Jim Phillippo, manager of customer service for WPS in Marinette/Menominee, MI, says one of the first achievements of the UBEC process was a positive change in attitudes among the various groups at the table. "There used to be lots of finger-pointing," he says. "Now parents, educators and employers are sitting at the same table, putting down their fingers, and becoming champions for school improvement."
These new relationships have evolved because entire communities have realized the need for change and committed themselves to creating a sustainable base for educational excellence.
Education for All
Several Western Great Lakes-based partnerships have, at various times, tried to address the link between educational excellence and workforce employability issues, especially since the mid-1990s, when the region's economy experienced a significant shift:
- Manufacturing replaced agriculture as the predominant industry. Much as in the rest of the United States, technology became more sophisticated, and even entry-level jobs required a more technically skilled labor force. Schools were not able to keep up with these advances, hence local high school graduates lacked key academic and employability skills, and industry experienced a severe and growing skilled labor shortage.
- As an example of the region's changing economic realities, K.I. Sawyer Air Force Base in Michigan's Upper Peninsula closed in 1995, costing local businesses an estimated $55 million in annual revenue. The exodus of military families decreased school enrollment and area birth rates. School budgets also decreased, resulting in closures and teacher layoffs.
- The perception that future economic success required a four-year university degree created a "cloud" over the community. Parents believed that the better jobs required a bachelor's degree, and students perceived that these jobs were to be found in other states. These perceptions contributed to the already critical skilled labor shortage.
"We were extremely concerned," says B. J. Cassidy, assistant to the chairman-education affairs, WPS. "Our region was reaching for a future in technology. Companies wanted their employees to be able to compete globally. Employers wanted our local schools to set high academic standards for all students. We wanted all our region's students prepared for making choices about career paths and lifelong learning."
In response to these issues, WPS created and launched the Western Great Lakes Learning for the 21st Century Initiative in 1998. Today, the initiative impacts 55 school districts and more than 150,000 students in northeastern Wisconsin and the Upper Peninsula of Michigan. The key driver has been a focus on building strategic, collaborative business-education partnerships whose goal is to achieve sustainable school improvement at the district level.

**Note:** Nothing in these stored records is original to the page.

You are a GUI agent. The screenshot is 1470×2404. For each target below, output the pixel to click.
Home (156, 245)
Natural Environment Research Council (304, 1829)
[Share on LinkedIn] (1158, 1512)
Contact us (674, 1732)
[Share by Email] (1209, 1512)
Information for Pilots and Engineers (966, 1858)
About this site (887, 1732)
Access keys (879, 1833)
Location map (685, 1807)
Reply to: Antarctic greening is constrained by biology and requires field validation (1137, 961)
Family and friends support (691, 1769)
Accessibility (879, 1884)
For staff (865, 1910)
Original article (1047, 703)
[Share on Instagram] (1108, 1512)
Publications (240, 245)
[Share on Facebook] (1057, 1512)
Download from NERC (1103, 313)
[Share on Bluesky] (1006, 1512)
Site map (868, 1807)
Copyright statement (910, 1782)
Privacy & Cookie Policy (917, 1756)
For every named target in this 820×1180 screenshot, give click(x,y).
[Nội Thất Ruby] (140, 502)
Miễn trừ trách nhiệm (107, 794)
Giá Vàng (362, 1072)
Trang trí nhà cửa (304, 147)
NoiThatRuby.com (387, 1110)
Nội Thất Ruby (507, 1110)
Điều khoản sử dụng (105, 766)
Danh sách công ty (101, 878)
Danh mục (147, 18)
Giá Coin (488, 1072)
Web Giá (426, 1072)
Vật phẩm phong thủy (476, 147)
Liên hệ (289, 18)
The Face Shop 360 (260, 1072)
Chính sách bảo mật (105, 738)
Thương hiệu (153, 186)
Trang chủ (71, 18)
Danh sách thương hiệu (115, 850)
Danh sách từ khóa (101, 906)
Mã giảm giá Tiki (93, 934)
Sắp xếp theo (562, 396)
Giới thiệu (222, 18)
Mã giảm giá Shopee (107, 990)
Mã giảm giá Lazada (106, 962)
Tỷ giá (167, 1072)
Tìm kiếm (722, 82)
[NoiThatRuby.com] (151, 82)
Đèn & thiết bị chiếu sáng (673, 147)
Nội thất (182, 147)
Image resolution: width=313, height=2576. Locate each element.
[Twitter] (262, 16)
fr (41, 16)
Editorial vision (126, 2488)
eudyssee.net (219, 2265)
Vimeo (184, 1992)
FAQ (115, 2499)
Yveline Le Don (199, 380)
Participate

"We needed to focus on systemic education improvement, because the foundation of our region's economic life support is our educational system," Cassidy said.
WPS invited UBEC to bring its philosophy and process to the region and to serve as its partner in facilitating the Learning for the 21st Century Initiative. With support from a grant from the U.S. Departments of Labor and Education, UBEC released a request for proposal "A Million Dollar Opportunity" to provide local school district collaboratives up to $50,000 each in technical assistance toward building sustainable, community-based business education partnerships. A number of WPS-sponsored sites in Wisconsin and in Michigan submitted applications.
Four sites qualified for and received UBEC grants: two in the Upper Peninsula of Michigan (Marquette/Alger Counties and Delta County) and two in Wisconsin (Green Bay Area and Door/Kewaunee Counties).
The Foundation for Success
As a first step in helping communities develop sustainable, customer-focused systemic improvement strategies, UBEC brought to each of the four sites its unique Quality Transformation in Education Process (QTEP), a five-step process designed to identify strengths and opportunities for improvement. Working with local educators, employers, parents and partnership leaders, UBEC partnered to develop a Site Action Plan that defined future actions and their expected results. The process helps create a focused environment conducive to change that stresses cooperation among all parties and an alignment of resources to achieve defined objectives.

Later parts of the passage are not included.